Fig. 6. Sox10 expands Slug and induces ectopic Trp2-expressing cells and melanocytes at the gastrula stage. (A) Ectopic Slug expression in embryos injected with Sox10-GR at the two-cell stage and treated with dexamethasone at stage 6 or stage 10 (left panels). Slug expression on the uninjected side is shown for comparison (right panels). (B) Ectopic Trp-2 expression in embryos injected with Sox10-GR at the two-cell stage and treated with dexamethasone at stage 10 (upper left panel). Trp-2 expression is unaffected in the neural crest lineage of embryos treated with dexamethasone at stage 13 (lower left panel). When targeted in the head region, Sox10-GR blocks Trp-2 expression in the pigmented epithelium of the retina (arrow, left panel). Trp-2 expression on the uninjected side is presented for comparison (right panels). Lateral view, anterior is to the left (left panels) or to the right (right panels). RNA encoding the lineage tracer beta-galactosidase was coinjected to identify the injected side (red staining). (C) Quantification of the in situ hybridization results. The number of cases analyzed for each time point (+Dex) is indicated in parentheses. (D) Western blot analysis. Detection of Sox10-GR protein in extracts from Sox10-GR-injected embryos (+Sox10-GR) collected at different stages after injection at the two-cell stage. The fusion protein is expressed at similar levels at all stages (st 10–22).

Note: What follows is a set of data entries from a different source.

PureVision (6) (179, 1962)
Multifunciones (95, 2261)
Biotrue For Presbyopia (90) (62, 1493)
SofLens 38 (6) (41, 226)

This Sox10 antibody does not allow detection of endogenous Sox10 protein (first lane). Tubulin is presented as a loading control. (E) Development of ectopic melanocytes in Sox10-GR-injected embryos. Embryos injected with Sox10-GR at the two-cell stage and treated with dexamathasone at stage 10 (upper panel, +Dex st 10) displays ectopic formation of pigment cells in the head (white arrow) and the trunk (black arrows) regions. The pattern of pigment cells is unaffected in sibling embryos treated with dexamethasone at stage 16 (lower panel, +Dex st 16). (F) Induction of differentiated melanocytes in animal explants at equivalent stage 40. Animal explants isolated at the blastula stage from embryo injected with 2 ng of Sox10-GR mRNA at the two-cell stage were treated with dexamethasone at stage 9 (+Dex st. 9) or at stage 16 (+Dex st. 16). Induction of melanocytes is only observed in animal explants treated by dexamethasone at stage 9.